Sara Castelli’s car was parked where she had left it at the top of Routh Road. MacNeil pulled in behind it, and they got out and walked down to the neighbour’s house. Le Saux had continued to leave his security lights off as MacNeil had advised, and they approached his front door by the light falling in fragments through the trees from the streetlamps beyond. MacNeil pressed the bell push several times and a buzzer sounded somewhere inside the house. He stepped back into the visual field of the CCTV camera above the porch. Le Saux’s annoyance was clear in a voice thick with sleep.

‘What is it now?’

MacNeil held up the print-off that DS Dawson had given him. ‘Can you see that alright?’

‘Yes, I can see it.’

‘Is that Mr Smith, your neighbour?’

Le Saux came back without hesitation. ‘Yes, that’s him.’

‘Thank you, Mr Le Saux.’ MacNeil folded the photograph into his pocket and strode back down the path to the front gate.
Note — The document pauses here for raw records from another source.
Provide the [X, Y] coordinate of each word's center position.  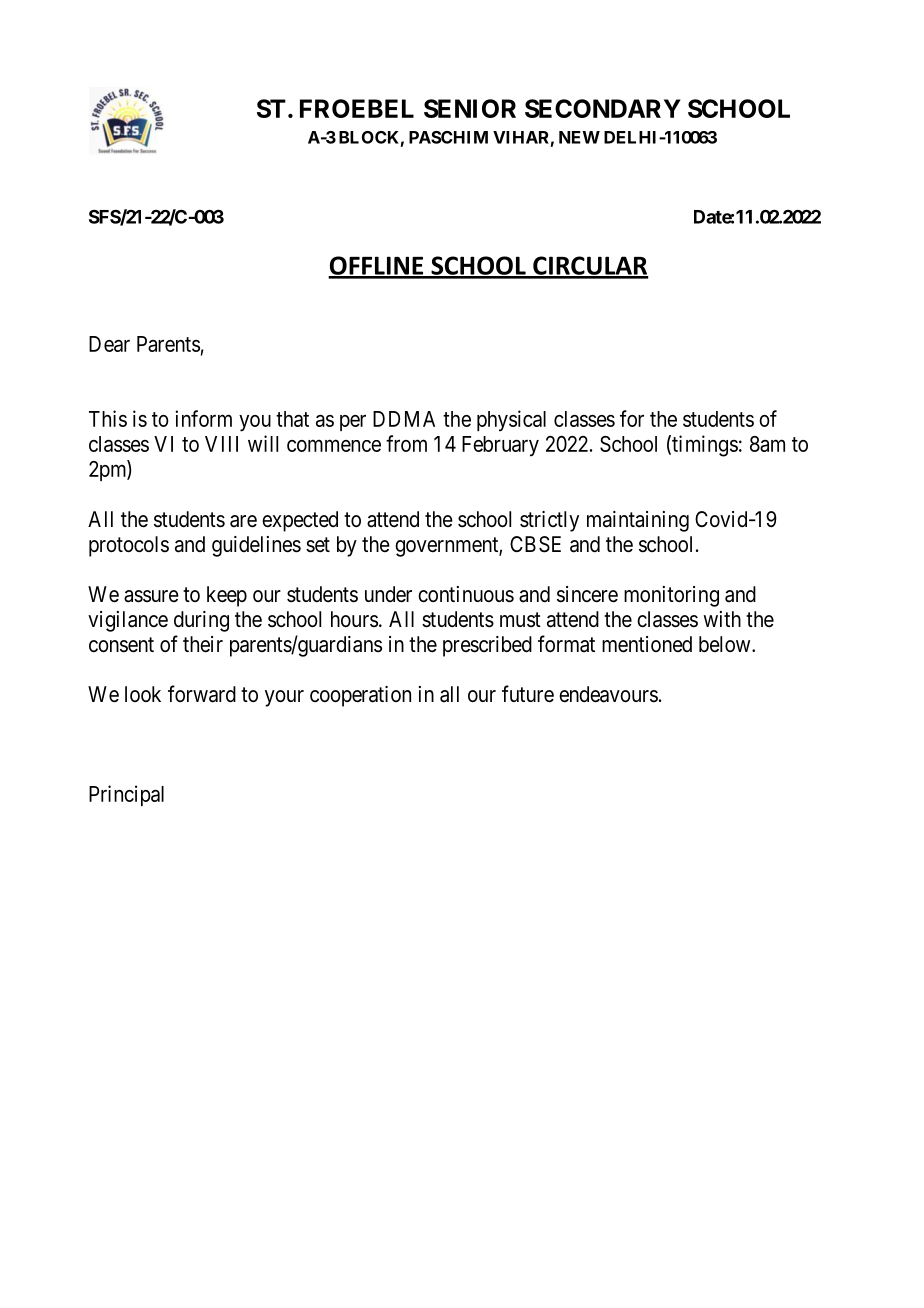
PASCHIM [448, 137]
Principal [126, 795]
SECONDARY [603, 108]
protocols [129, 546]
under [388, 594]
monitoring [671, 596]
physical [511, 420]
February [500, 446]
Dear [109, 344]
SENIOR [470, 108]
Dr Castelli hurried after him.

‘So what now, Mr MacNeil?’

‘We go and wake up a magistrate, and you tell him all about Choy.’

‘You know where all this is leading, don’t you?’

‘I don’t even want to think about it, doctor.’

‘Scotland the Brave’ rang out along Routh Road. MacNeil fumbled for his phone. It was Dawson.

‘Jack. Thought you’d want to know straight away. That car. The one you pulled the guy from on Lambeth Bridge... It’s officially registered to Stein-Francks. Designated driver, one Dr Roger Blume.’

MacNeil came to a halt in the middle of the road, staring straight into nowhere, as if he had caught a glimpse of some other world, something beyond the one we know and feel and see. Dr Castelli stopped abruptly beside him. ‘Are you okay?’

MacNeil said to Dawson, ‘That wasn’t Blume I pulled from the car.’

‘I don’t know who it was. And neither do they. Apparently after you’d gone, he killed one of the soldiers and disappeared with his rifle.’

‘Jesus,’ MacNeil whispered. It was hard to imagine that the creature they had seen lying in the back of the truck might even be capable of such a thing. But a Stein-Francks car? It didn’t seem possible. ‘What about the other person in the vehicle? Have they any idea who that was?’

‘Not a clue.’

When they finished their call, MacNeil stared at the road, thrown into confusion. Was Blume the other occupant of the car? What in God’s name was it doing there? And what strange quirk of fate had brought MacNeil to Lambeth Bridge just at that moment?

Dr Castelli was still badgering him for information. But he hardly knew where to begin. He glanced at the display on his mobile phone, still lit from his call with Dawson. It reminded him that there was a message. He had forgotten all about it.

He raised a hand to silence the doctor. ‘Just a minute.’ And he dialled his voicemail.

A pre-recorded female voice said, ‘You have one new message. At two-oh-five a-m today.’ A beep, and then Amy’s voice. Abnormally strained and quivering with fear. ‘Jack, there’s someone here in the house. Please, come quickly. I’m scared.’